The scenario explorer uses a simplified model based on observable market dynamics. It is intended for directional analysis only, not precise forecasting. Actual outcomes will depend on technology roadmap execution, software ecosystem evolution, and macroeconomic factors.

Last updated: 2026-02-18|Silicon Analysts Research

AI Data Center Value Chain FAQ

What is the AI data center value chain?
The AI data center value chain encompasses the full ecosystem of companies that design, manufacture, assemble, and operate the computing infrastructure powering artificial intelligence workloads. This includes GPU and AI accelerator designers (NVIDIA, AMD), custom ASIC builders (Google TPU, AWS Trainium), ASIC co-design houses (Broadcom, Marvell), CPU makers (Intel, AMD, ARM-based), server OEMs (Supermicro, Dell, HPE), cable and optical interconnect suppliers (Amphenol, Corning, InnoLight), and hyperscale cloud operators (AWS, Google Cloud, Microsoft Azure). The total addressable market is projected to reach $1.2 trillion by 2030.

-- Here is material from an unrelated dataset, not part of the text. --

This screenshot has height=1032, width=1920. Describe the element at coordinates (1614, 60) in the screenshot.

Why are hyperscalers building custom AI chips instead of buying NVIDIA GPUs?
Hyperscalers like Google, Amazon, Microsoft, and Meta are developing custom AI accelerators primarily for cost efficiency — custom ASICs can deliver 40-65% lower total cost of ownership versus GPUs for specific workloads at scale. Additionally, custom chips reduce dependency on a single vendor (NVIDIA), can be optimized for specific model architectures (e.g., Google's TPU for Transformer workloads), and provide supply chain control during GPU shortages. However, CUDA ecosystem lock-in and NVIDIA's rapid innovation pace keep most training workloads on GPUs.
What is NVIDIA NVLink Fusion and why does it matter?

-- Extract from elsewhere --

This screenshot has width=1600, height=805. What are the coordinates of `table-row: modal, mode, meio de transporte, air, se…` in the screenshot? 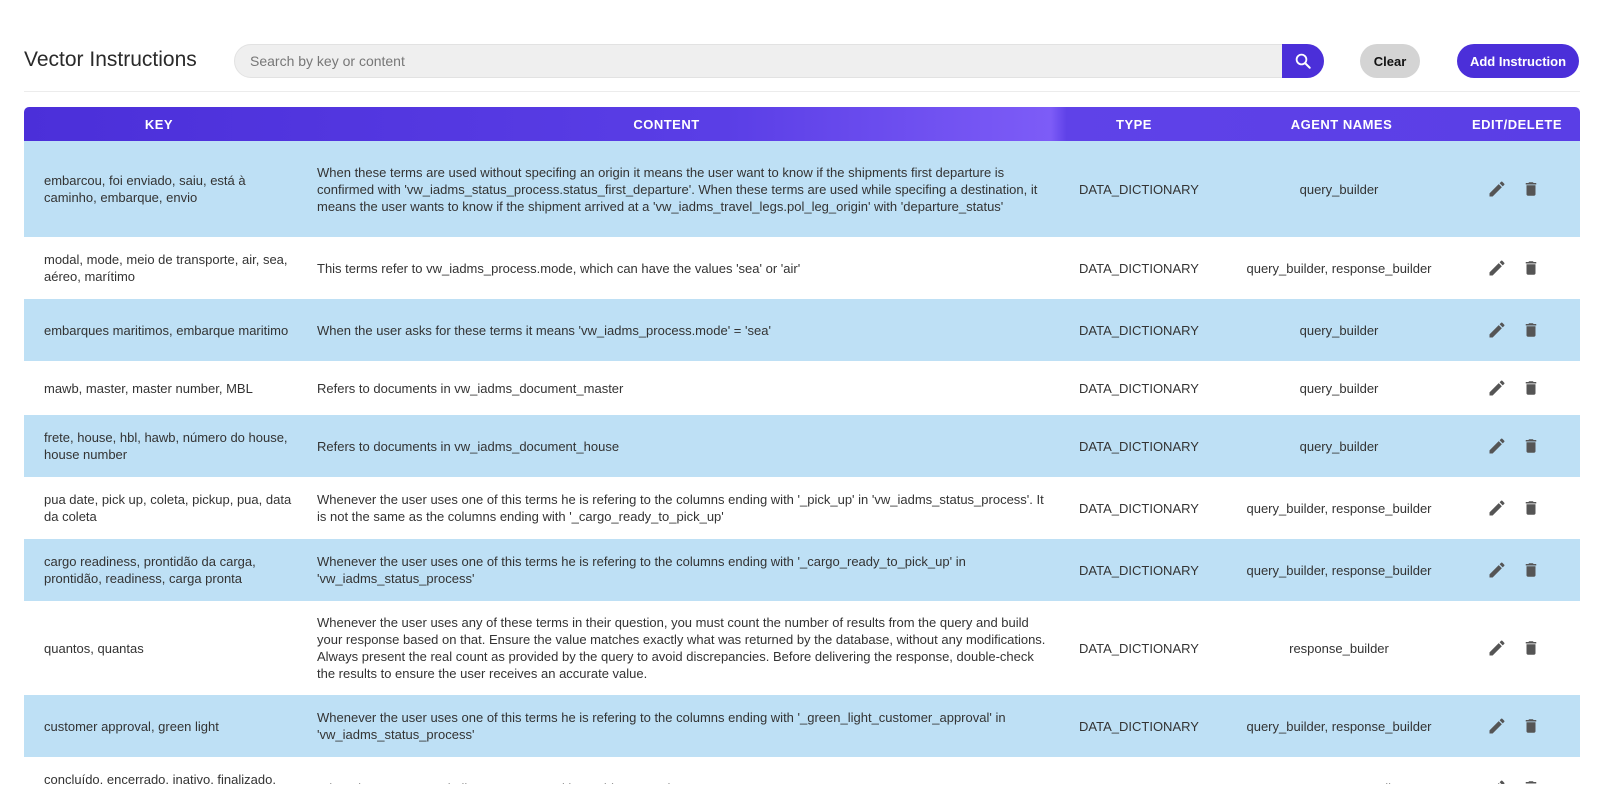 It's located at (802, 268).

NVLink Fusion is NVIDIA's interconnect strategy that allows third-party chips — including hyperscaler custom ASICs — to plug into NVIDIA's rack-scale architecture (NVL72 and beyond). This is strategically significant because it ensures NVIDIA remains embedded in data center deployments even when customers use competing compute chips. By controlling the interconnect fabric, NVIDIA shifts its value proposition from supplying the only viable AI chip to providing the system architecture that connects all AI chips.
How is ARM disrupting x86 in data centers?
ARM-based CPUs have grown from approximately 5% of data center CPU shipments in 2020 to 15-23% in 2025. Key drivers include 30-60% better energy efficiency versus x86, which translates to significant cost savings at data center scale. AWS Graviton now runs over half of all new Amazon CPU capacity, Google and Microsoft have deployed custom ARM CPUs (Axion, Cobalt), and NVIDIA's own Grace/Vera CPUs are ARM-based. The trend is accelerating because NVIDIA's NVL72 rack pairs GPUs exclusively with ARM CPUs, pulling the GPU ecosystem toward ARM.